3 Gingival crest – the edge of the gum and interdental papillae bordering the tooth. Behind the crest is the gingival sulcus (or crevice), which is not more than 2 mm in depth [7]. This base of the crevice is lined with a layer of cells called the junctional epithelium, which attaches the gum to the tooth. When this epithelium breaks down, in disease, periodontal ligament fibres are exposed to bacterial enzymes and toxins. As these fibres break down, a periodontal pocket is formed.
4 Mucogingival junction – the meeting point of the keratinised attached gingiva and the non‐keratinised vestibular mucosa (soft, dark red tissue, which lines the inside of lips, cheeks, and the floor of the mouth).
THE TONGUE AND THE FLOOR OF THE MOUTH
The tongue is a muscular, mobile organ, which lies in the floor of the mouth, and is comprised of four surfaces:
1 Dorsal (upper) surface – covered by a thick, keratinised epithelium to withstand chewing, and a large number of projections called papillae.

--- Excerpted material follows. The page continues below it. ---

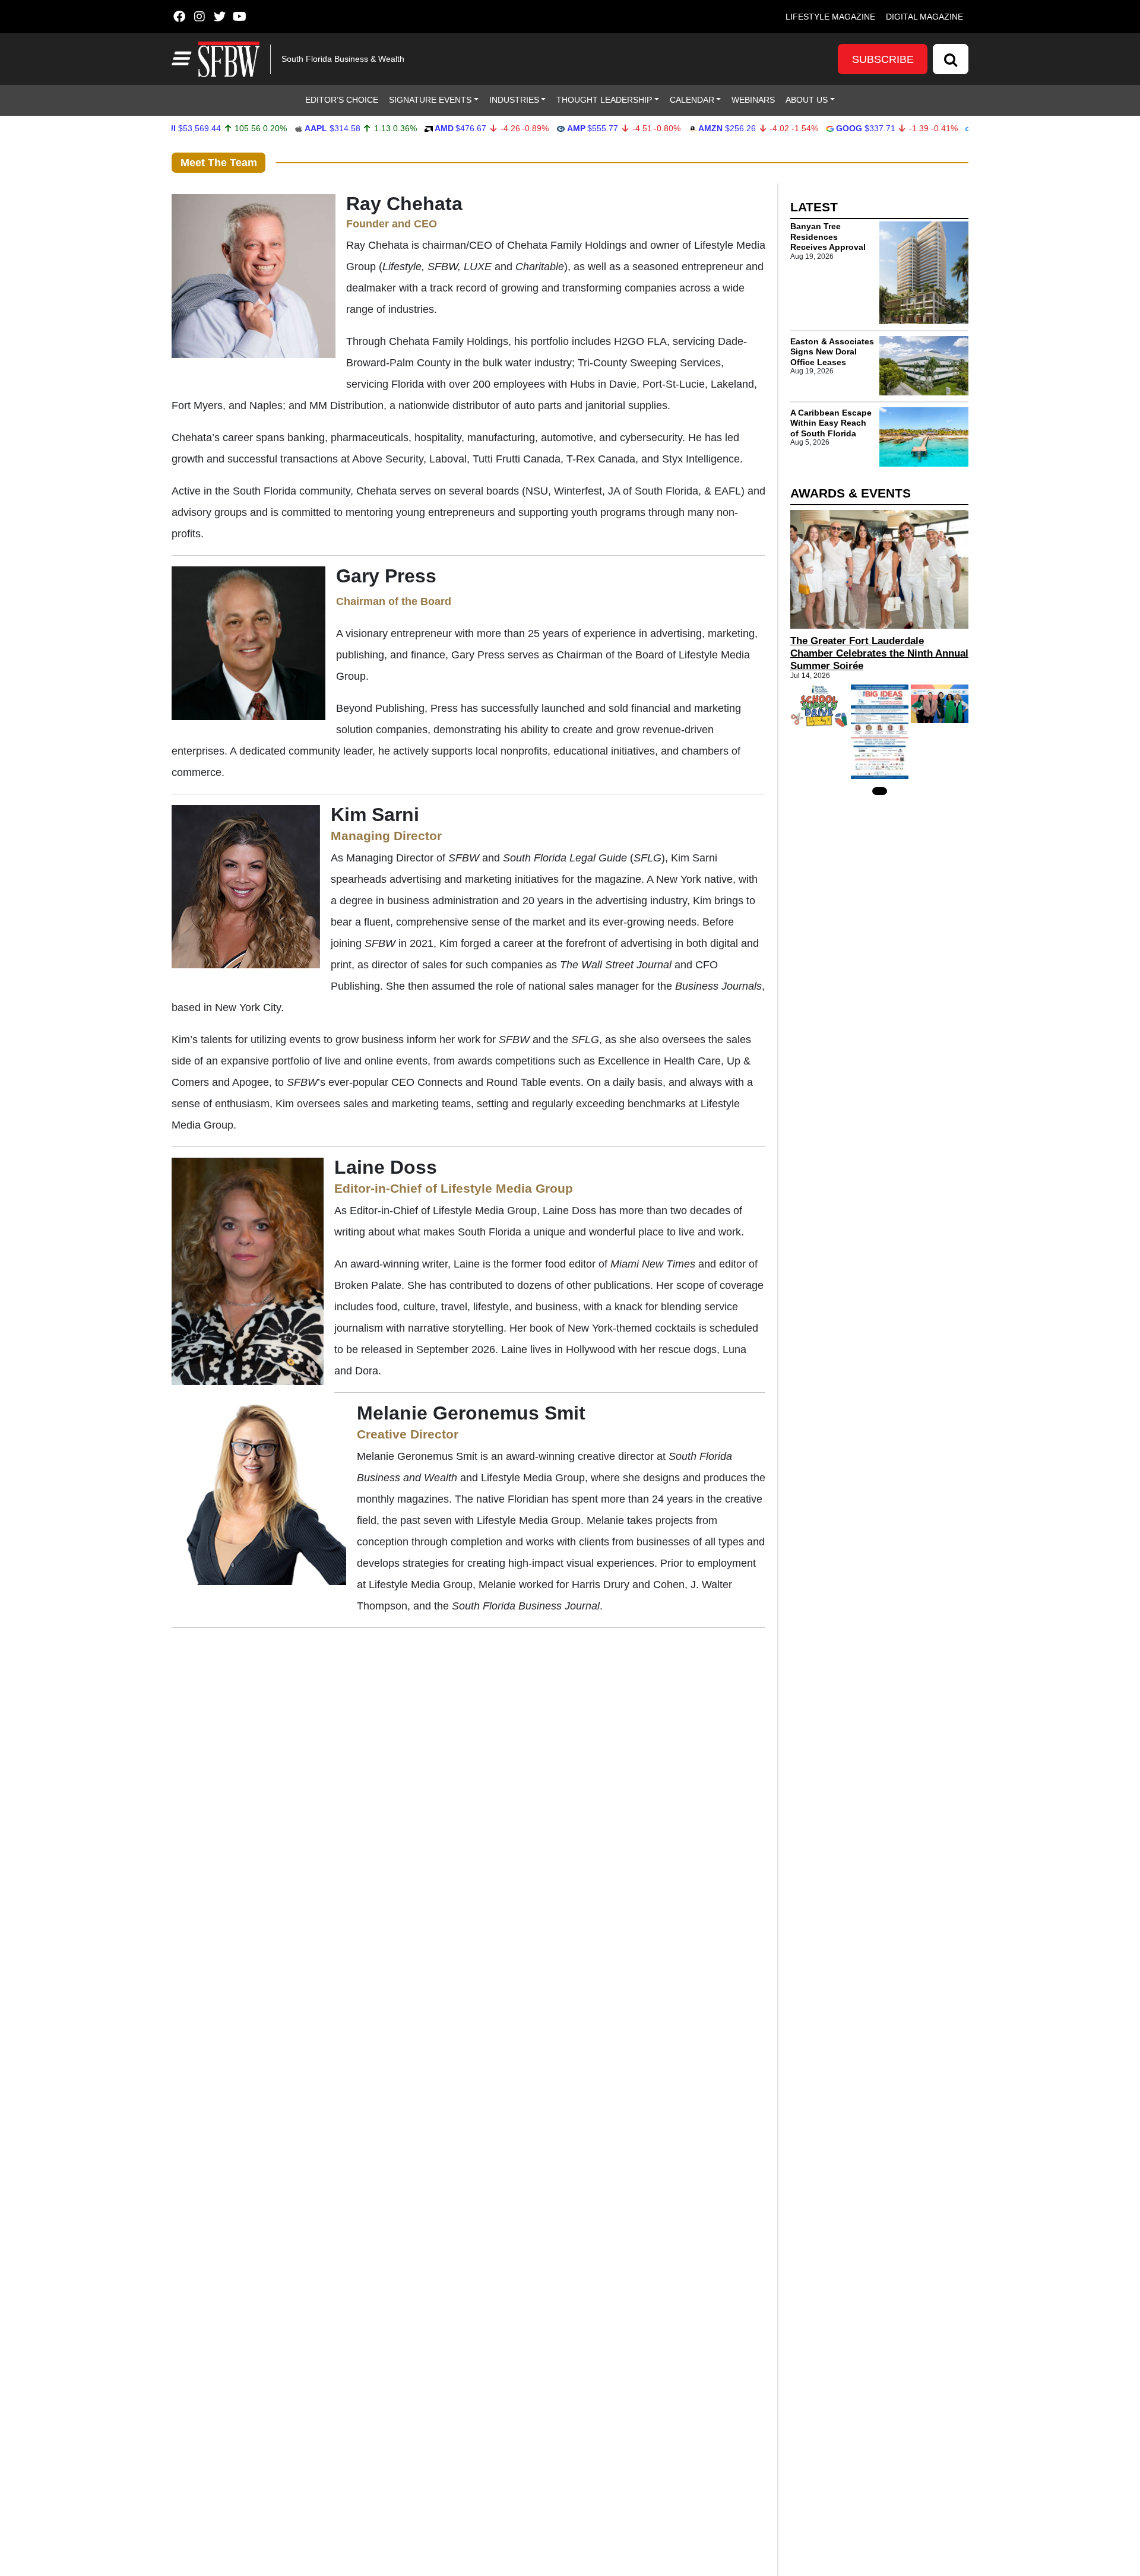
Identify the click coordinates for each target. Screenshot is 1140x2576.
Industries (514, 99)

These papillae contain taste buds. The dorsal surface is divided into two sections:Anterior (front) two‐thirds (against the palate).Posterior (back) third (towards the pharynx).
2 Ventral (under) surface – covered by a thin mucous membrane. In the middle of the front section, the mucosa is divided by a sharp fold (the lingual frenulum), which joins the tip of the tongue to the floor of the mouth.
3 Tip – the pointed front, which can be protruded or moved around the mouth by muscular action. For a baby, the tip of the tongue is an important sensory organ, which explores and identifies objects. It also acts as a great natural cleanser, removing food debris.
4 Root – the deep attachment of the tongue, which forms the anterior surface of the pharynx.
Muscles of the tongue
There are two groups of tongue muscles:
1 Intrinsic (inside) – which can alter its shape.
2 Extrinsic (outside) – which move the tongue and also help alter its shape.